Hacker News

Reliable Software in the LLM Era

56 points by mempirate ago | 21 comments

_pdp_ |next [-]

Nothing changes in terms of how to make reliable software. You need the same things like unit tests, integration tests, monitoring tools, etc.

Basically AI now makes every product operate as if it has a vibrant open-source community with hundreds of contributions per day and a small core team with limited capacity.

joshribakoff |root |parent |next [-]

While nothing fundamentally changes i have found an increased need for tests and their taxonomies — because the LLM can “hack” the tests. So, having more robust tests with more ways to organize and run the tests. For example instead of 200 tests maybe i have 1,200, along with some lightweight tools to run tests in different parts of the test taxonomies.

A more concrete example is maybe you have tests that show you put a highlight on the active item tests that show you don’t put the highlight on the inactive items, but with an llm you might also want to have tests that wait a while and verify the highlight is not flickering on and off overtime (something so absurd you wouldn’t even test for it before AI).

The value of these test is in catching areas of the code where things are drifting towards nonsense because humans aren’t reviewing as thoroughly. I don’t think that you can realistically have 100% data coverage and prevent every single bug and not review the code. It’s just that I found that slightly more tests are warranted if you do want to step back.

hrmtst93837 |root |parent |next |previous [-]

The tough part is that the "core team" can't see inside most model updates so even if you have great tests, judgment calls by the model can change silently and break contracts you didn't even know you had. Traditional monitoring can catch obvious failures but subtle regressions or drift in LLM outputs need their own whole bag of tricks. If you treat LLM integration like any other code lib you'll be chasing ghosts every time the upstream swaps a training data set or tweaks a prompt template.

_pdp_ |root |parent [-]

This is no different than receiving PRs from anonymous users on the Internet. Some more successful open source projects are already doing this at scale.

flykespice |root |parent |next |previous [-]

> Nothing changes in terms of how to make reliable software.
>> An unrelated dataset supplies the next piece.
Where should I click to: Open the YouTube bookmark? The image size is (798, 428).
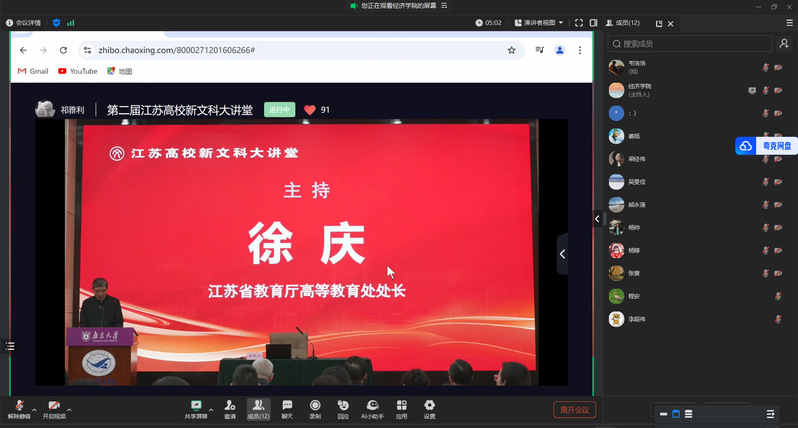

You need the same things like unit tests, integration tests, monitoring tools, etc.

It just changes in terms of doubling the work you have to do in order verify your system rather than you writing the code from scratch, because you have to figure out whatever code your AI agent spitted out before beginning the formal verification process.

With you having written the code from scratch, you already know it beforehand and the verification process is more smoother.
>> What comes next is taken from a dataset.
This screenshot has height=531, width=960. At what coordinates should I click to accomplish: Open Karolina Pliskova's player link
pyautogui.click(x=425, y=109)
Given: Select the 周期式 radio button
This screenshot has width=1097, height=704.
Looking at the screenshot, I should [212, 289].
ok123456 |root |parent |previous [-]

Exactly. NO SILVER BULLET.

sriramgonella |next |previous [-]

Generating code is easy; maintaining correctness over time is the harder problem. I’m curious whether the future stack ends up combining AI code generation with property-based testing and automated verification tools to ensure systems remain reliable even as more code is machine-generated.

OutOfHere |next |previous [-]

"Spec validation" is extremely underrated. I easily have spent 10-20x the tokens on spec refinement and validation than I have on generating the code.

sastraxi |next |previous [-]

The idea is interesting, but have some more respect for your potential readers and actually write the post. There’s so much AI sales drivel here it’s hard to see what’s interesting about your product. I’m more interested in the choices behind your design decisions than being told “trust me, it’ll work”.

dude250711 |next |previous [-]

AI Era, Agentic Era, LLM Era...

Can we settle on Slop Decade?

bigblind |root |parent |next [-]

I guess it's too late for an "Eternal sunshine of the slopless mind"?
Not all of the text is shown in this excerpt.